:: TASK TO COMPLETE ::
Give back the whole listing exactly, line by line.

:: EXERCISE MATERIALS ::
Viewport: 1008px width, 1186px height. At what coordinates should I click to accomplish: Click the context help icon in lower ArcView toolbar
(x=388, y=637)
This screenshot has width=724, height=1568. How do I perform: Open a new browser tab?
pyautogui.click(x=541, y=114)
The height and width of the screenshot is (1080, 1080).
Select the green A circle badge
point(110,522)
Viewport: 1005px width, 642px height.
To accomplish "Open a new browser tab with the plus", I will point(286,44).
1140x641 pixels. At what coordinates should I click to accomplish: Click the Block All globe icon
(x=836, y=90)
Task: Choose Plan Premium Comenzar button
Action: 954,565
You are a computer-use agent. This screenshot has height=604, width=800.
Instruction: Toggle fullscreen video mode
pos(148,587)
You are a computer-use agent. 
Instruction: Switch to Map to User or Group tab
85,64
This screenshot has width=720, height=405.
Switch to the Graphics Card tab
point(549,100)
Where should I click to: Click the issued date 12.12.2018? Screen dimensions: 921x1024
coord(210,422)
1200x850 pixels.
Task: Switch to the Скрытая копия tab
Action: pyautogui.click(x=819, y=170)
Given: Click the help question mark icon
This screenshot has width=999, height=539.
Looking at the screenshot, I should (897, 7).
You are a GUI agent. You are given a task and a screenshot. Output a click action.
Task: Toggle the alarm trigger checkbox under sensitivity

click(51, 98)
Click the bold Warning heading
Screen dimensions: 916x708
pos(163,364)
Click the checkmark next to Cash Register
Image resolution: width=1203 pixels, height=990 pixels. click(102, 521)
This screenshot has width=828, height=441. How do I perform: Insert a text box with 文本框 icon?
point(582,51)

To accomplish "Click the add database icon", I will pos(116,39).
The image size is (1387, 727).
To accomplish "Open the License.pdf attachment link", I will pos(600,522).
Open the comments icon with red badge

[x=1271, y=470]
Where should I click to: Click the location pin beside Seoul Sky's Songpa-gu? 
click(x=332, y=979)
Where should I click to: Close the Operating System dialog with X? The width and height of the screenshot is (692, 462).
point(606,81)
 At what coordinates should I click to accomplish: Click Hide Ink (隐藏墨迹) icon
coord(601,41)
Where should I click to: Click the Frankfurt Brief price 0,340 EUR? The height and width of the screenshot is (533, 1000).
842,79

:: RESULT OF THE TASK ::
Viewport: 1008px width, 1186px height. At what coordinates should I click to accomplish: Click the context help icon in lower ArcView toolbar
(x=388, y=637)
This screenshot has width=724, height=1568. How do I perform: Open a new browser tab?
pyautogui.click(x=541, y=114)
The height and width of the screenshot is (1080, 1080).
Select the green A circle badge
point(110,522)
Viewport: 1005px width, 642px height.
To accomplish "Open a new browser tab with the plus", I will point(286,44).
1140x641 pixels. At what coordinates should I click to accomplish: Click the Block All globe icon
(x=836, y=90)
Task: Choose Plan Premium Comenzar button
Action: 954,565
You are a computer-use agent. This screenshot has height=604, width=800.
Instruction: Toggle fullscreen video mode
pos(148,587)
You are a computer-use agent. 
Instruction: Switch to Map to User or Group tab
85,64
This screenshot has width=720, height=405.
Switch to the Graphics Card tab
point(549,100)
Where should I click to: Click the issued date 12.12.2018? Screen dimensions: 921x1024
coord(210,422)
1200x850 pixels.
Task: Switch to the Скрытая копия tab
Action: pyautogui.click(x=819, y=170)
Given: Click the help question mark icon
This screenshot has width=999, height=539.
Looking at the screenshot, I should (897, 7).
You are a GUI agent. You are given a task and a screenshot. Output a click action.
Task: Toggle the alarm trigger checkbox under sensitivity

click(51, 98)
Click the bold Warning heading
Screen dimensions: 916x708
pos(163,364)
Click the checkmark next to Cash Register
Image resolution: width=1203 pixels, height=990 pixels. click(102, 521)
This screenshot has width=828, height=441. How do I perform: Insert a text box with 文本框 icon?
point(582,51)

To accomplish "Click the add database icon", I will pos(116,39).
The image size is (1387, 727).
To accomplish "Open the License.pdf attachment link", I will pos(600,522).
Open the comments icon with red badge

[x=1271, y=470]
Where should I click to: Click the location pin beside Seoul Sky's Songpa-gu? 
click(x=332, y=979)
Where should I click to: Close the Operating System dialog with X? The width and height of the screenshot is (692, 462).
point(606,81)
 At what coordinates should I click to accomplish: Click Hide Ink (隐藏墨迹) icon
coord(601,41)
Where should I click to: Click the Frankfurt Brief price 0,340 EUR? The height and width of the screenshot is (533, 1000).
842,79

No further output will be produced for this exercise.